I am personally sad to see the effects of COVID-19 on the college students. I feel sad that you didn't get to experience the internship in the US. But I'm happy to know that you got to work remotely!

Your story with the professors back in KGP is disappointing. For me, it has been a vicious circle of me skipping classes and me not learning anything from my professors. The segregation of departments and disciplines is a legacy model and affects many students who want to study subjects outside of our assigned departments.

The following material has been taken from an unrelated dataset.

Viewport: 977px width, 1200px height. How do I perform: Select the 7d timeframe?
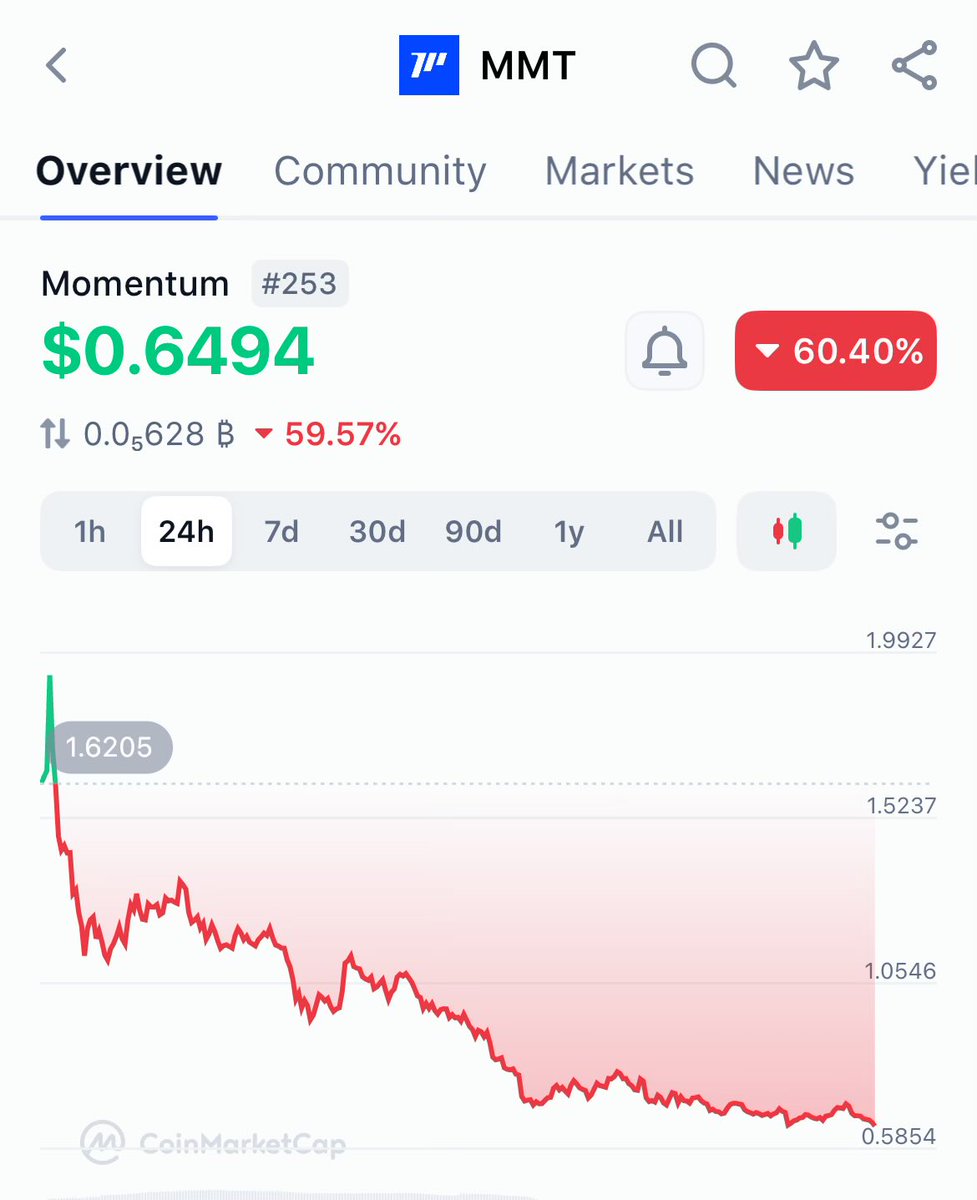click(x=281, y=531)
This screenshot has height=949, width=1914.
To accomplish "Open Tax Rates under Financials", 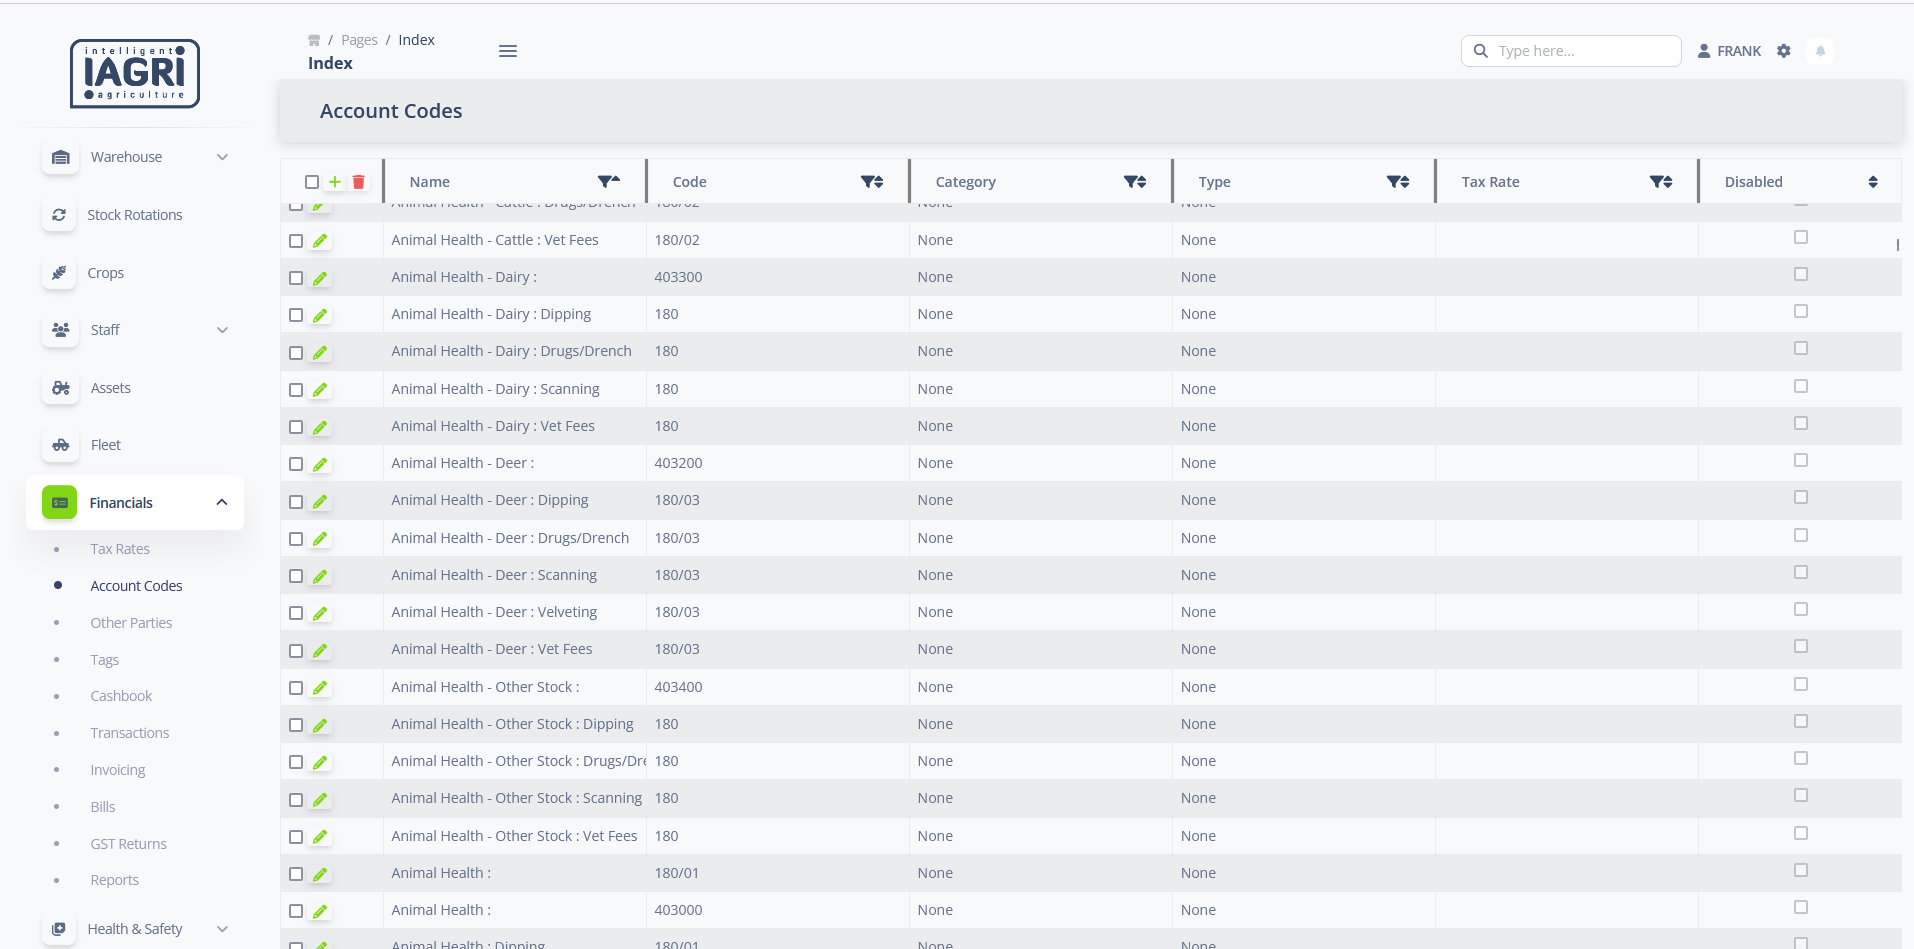I will click(x=120, y=549).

Let me end by mentioning a letter from Richard Feynman called Do not remain nameless to yourself. He wrote this to one of his PhD students after winning the Nobel Prize. You might have read this already. It is inspiring for people in Science and Technology. Barriers like nasty professors or broken interview systems will not stop you and me from accomplishing what we want to do. "No problem is too small or too trivial if we can really do something about it." Someone as skilful as you should grow thick skin for them and keep working on things that you love. I know you love solving problems and creating software. It should be all that is important.

Definitely enjoy the time at home with family. Let's keep in touch.